0

I have a folder called "pads" in which i have created 6 notepad documents(1.txt,2.txt..so on..6.txt),am trying to execute below code and getting following error

import os
from whoosh.index import create_in
from whoosh.fields import Schema, TEXT, ID
import sys
from whoosh.qparser import QueryParser
from whoosh import scoring
from whoosh.index import open_dir

def createSearchableData(root):   

        '''
        Schema definition: title(name of file), path(as ID), content(indexed but not stored),textdata (stored text content)
        '''
    schema = Schema(title=TEXT(stored=True),path=ID(stored=True),\
              content=TEXT,textdata=TEXT(stored=True))
    if not os.path.exists("indexdir"):
        os.mkdir("indexdir")

    # Creating a index writer to add document as per schema
    ix = create_in("indexdir",schema)
    writer = ix.writer()

    filepaths = [os.path.join(root,i) for i in os.listdir(root)]
    for path in filepaths:
        fp = open(path,'r')
        print(path)
        text = fp.read()
        writer.add_document(title=path.split("\\")[1], path=path,\
          content=text,textdata=text)
        fp.close()
    writer.commit()

    root = "pads"
    createSearchableData(root)
###ERROR###
pads/5.txt


IndexError: list index out of range

How come it is reading one notepad document which is 5.txt but not the rest of the files?

Jules G.M.
  • 3,624
  • 1
  • 21
  • 35
ravijprs
  • 39
  • 1
  • 4

2 Answers2

0

writer.add_document(title=path.split("\\")[1], path=path,

Per the printed path, there is no backslash in your path.

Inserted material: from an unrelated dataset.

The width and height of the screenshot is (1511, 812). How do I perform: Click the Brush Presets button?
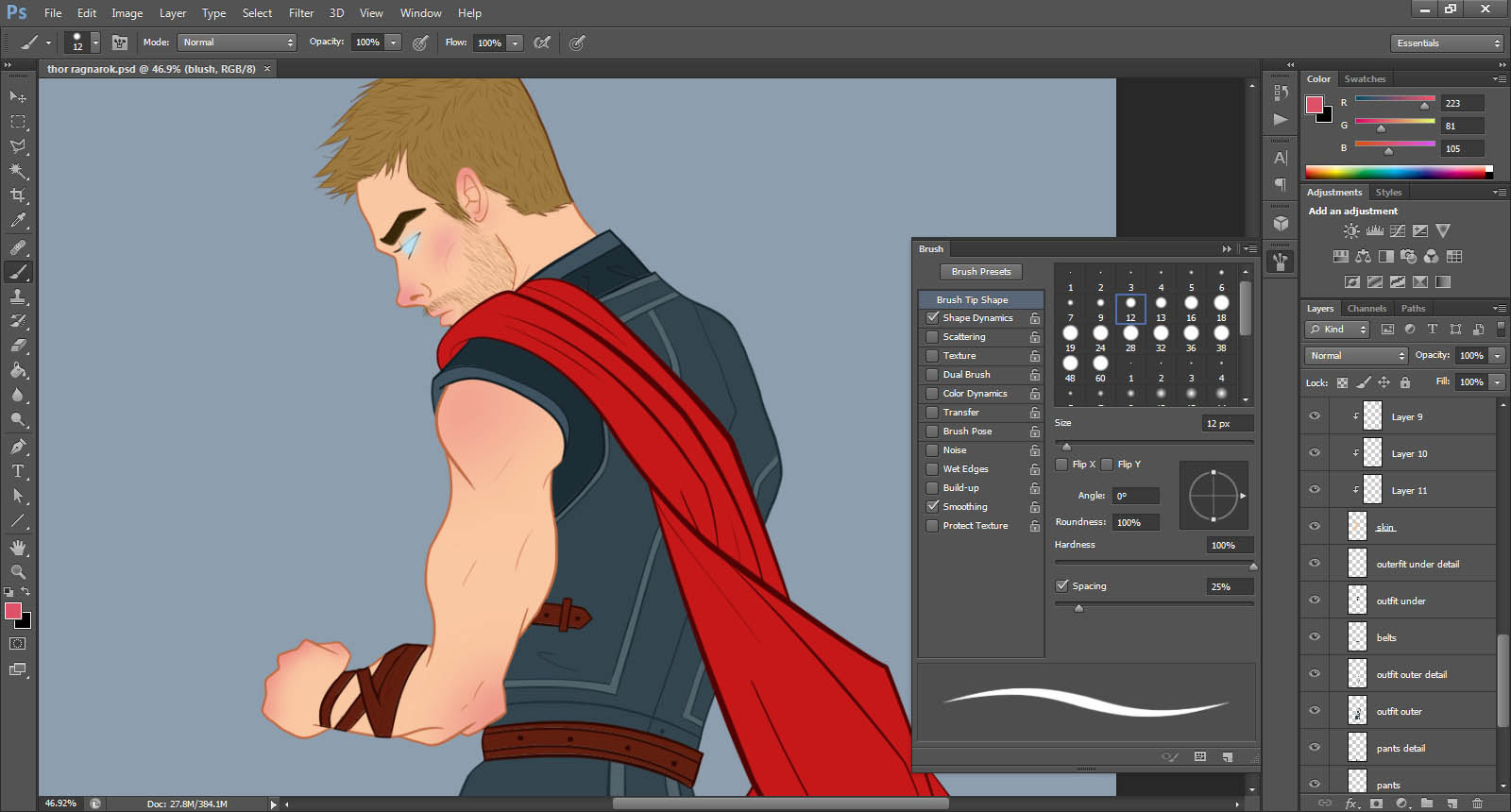[980, 272]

Split returns a one element array, and python arrays start at 0.

Jules G.M.
  • 3,624
  • 1
  • 21
  • 35
  • thanks Jules, it worked, can you help on this problem. This is my actual problem (https://stackoverflow.com/questions/57839279/my-output-is-not-giving-the-documents-matched-for-the-query) – ravijprs Sep 08 '19 at 04:53
0

First, make sure that all the paths in your files contain '\\'. Also, if you want to obtain the title of the document, I recommend you using the last position of the vector obtained by the split() function. It would be something like the following:

writer.add_document(title=path.split("\\")[-1], path=path,\
      content=text,textdata=text)